Here is what my main python script ended up looking like (main.py):
from selenium import webdriver
from selenium.webdriver.chrome.options import Options
from selenium.webdriver.chrome.service import Service
from selenium.webdriver.support.wait import WebDriverWait
def visit_url(url):
"""
Navigates to a given url.
Args:
url (str): The url of the site to visit (e.g., "https://stackexchange.com/").
"""
print(f"Visiting {url}")
driver.get(url)
WebDriverWait(driver, 10).until(
lambda driver: driver.execute_script('return document.readyState') == 'complete'
)
if __name__ == '__main__':
# Set up Chrome options
options = Options()
options.add_argument("--headless") # Run Chrome in headless mode
options.add_argument("--no-sandbox")
options.add_argument("--disable-dev-shm-usage")

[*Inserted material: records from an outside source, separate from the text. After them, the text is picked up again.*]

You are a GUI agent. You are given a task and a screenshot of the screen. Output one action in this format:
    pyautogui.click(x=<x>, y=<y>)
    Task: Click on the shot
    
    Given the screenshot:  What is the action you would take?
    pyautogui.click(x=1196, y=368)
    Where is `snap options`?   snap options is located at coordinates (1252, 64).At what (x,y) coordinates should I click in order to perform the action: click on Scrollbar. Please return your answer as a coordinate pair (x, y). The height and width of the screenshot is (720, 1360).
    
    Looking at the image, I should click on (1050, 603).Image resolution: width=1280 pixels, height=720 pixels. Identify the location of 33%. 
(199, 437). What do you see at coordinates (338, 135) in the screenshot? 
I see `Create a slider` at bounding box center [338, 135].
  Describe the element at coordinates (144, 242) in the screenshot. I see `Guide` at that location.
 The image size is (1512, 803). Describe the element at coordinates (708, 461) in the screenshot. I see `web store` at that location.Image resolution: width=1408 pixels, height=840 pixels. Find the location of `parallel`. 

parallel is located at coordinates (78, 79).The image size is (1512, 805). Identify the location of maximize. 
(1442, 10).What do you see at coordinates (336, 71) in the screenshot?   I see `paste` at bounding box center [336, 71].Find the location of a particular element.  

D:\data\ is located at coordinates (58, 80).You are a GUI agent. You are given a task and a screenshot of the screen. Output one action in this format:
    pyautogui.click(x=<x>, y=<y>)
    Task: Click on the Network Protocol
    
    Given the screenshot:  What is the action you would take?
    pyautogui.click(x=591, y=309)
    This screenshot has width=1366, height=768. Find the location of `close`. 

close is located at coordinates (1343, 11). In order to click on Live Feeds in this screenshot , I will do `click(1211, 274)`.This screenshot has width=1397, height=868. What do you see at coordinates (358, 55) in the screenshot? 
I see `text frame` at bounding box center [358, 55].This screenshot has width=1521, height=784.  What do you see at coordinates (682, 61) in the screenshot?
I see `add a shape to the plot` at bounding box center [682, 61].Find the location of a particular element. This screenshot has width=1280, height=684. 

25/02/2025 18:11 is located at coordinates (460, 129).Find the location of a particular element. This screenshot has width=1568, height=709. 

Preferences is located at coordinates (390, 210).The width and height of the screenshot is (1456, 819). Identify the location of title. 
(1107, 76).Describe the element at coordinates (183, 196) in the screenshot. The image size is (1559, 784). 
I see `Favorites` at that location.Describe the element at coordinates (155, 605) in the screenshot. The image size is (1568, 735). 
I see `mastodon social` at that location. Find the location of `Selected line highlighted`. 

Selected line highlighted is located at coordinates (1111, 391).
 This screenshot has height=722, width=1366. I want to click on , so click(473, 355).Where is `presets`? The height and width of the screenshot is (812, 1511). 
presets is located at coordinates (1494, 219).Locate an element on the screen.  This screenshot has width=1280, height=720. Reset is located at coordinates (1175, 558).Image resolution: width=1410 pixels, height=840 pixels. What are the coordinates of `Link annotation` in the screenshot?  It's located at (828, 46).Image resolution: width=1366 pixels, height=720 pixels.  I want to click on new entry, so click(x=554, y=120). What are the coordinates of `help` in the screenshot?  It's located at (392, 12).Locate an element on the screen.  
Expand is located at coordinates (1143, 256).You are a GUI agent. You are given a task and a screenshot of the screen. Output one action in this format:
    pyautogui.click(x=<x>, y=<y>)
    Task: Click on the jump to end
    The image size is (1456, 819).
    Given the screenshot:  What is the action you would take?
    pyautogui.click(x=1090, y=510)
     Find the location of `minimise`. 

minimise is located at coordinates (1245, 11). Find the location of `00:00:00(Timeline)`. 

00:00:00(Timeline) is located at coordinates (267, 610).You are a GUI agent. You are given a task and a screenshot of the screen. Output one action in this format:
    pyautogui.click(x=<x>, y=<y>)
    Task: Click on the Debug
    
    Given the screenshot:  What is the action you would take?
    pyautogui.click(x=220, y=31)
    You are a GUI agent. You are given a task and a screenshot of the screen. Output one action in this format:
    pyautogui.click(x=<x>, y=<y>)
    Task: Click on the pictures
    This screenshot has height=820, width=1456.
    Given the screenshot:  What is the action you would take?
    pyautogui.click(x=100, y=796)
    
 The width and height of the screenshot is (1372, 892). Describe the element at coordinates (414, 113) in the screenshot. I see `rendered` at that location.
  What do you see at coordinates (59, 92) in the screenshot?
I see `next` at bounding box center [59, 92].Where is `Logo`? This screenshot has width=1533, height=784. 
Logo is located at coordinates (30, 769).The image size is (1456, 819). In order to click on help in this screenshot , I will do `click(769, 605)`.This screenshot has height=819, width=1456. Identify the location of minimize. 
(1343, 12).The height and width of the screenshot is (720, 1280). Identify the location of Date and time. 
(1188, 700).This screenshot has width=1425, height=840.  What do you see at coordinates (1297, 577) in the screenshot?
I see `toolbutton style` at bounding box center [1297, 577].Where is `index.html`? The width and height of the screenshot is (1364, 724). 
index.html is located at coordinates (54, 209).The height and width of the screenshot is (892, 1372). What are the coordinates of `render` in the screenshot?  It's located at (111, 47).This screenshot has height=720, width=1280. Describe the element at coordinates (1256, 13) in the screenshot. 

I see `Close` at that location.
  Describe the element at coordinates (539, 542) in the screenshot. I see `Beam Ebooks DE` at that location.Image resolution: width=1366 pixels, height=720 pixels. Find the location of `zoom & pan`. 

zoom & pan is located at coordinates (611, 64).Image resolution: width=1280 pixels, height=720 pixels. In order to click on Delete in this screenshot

options.add_argument("--remote-debugging-port=9222")
options.binary_location = "chrome-linux64/chrome" # ONLY for non-root install
# Initialize the WebDriver
driver = webdriver.Chrome(options=options, service=Service("chromedriver-linux64/chromedriver"))
try:
visit_url("https://stackoverflow.com/")
# For debugging purposes (if you can even access it)
driver.save_screenshot("stack_overflow.png")
except Exception as e:
print(f"An error occurred: {e}")
finally:
# Always close the browser
print("Finished! Closing...")
driver.close()
driver.quit()
It was very picky as far as getting it to recognize Chrome for the non-root install since it's not in its usual place. But, this is a basic script you can base your program off of. It saves a screenshot and you can watch it work at localhost:9222
. Not exactly sure how you would view it though.